Information shown =
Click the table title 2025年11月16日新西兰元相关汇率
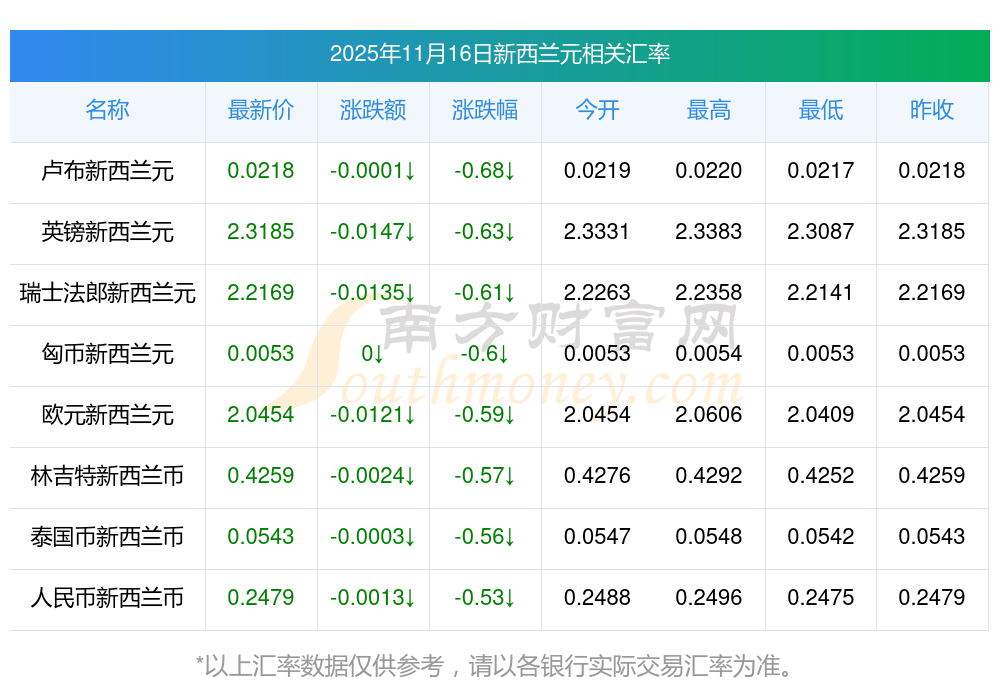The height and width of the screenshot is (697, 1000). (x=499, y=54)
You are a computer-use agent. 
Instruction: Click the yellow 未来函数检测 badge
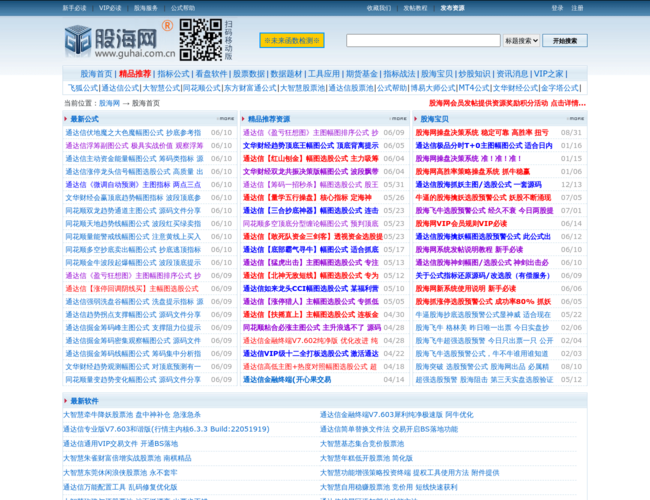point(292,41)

Task directions = Where the material above includes pictures, omit them and retype everything else exactly.

Task result =
Click the table title 2025年11月16日新西兰元相关汇率
The height and width of the screenshot is (697, 1000). (x=499, y=54)
You are a computer-use agent. 
Instruction: Click the yellow 未来函数检测 badge
point(292,41)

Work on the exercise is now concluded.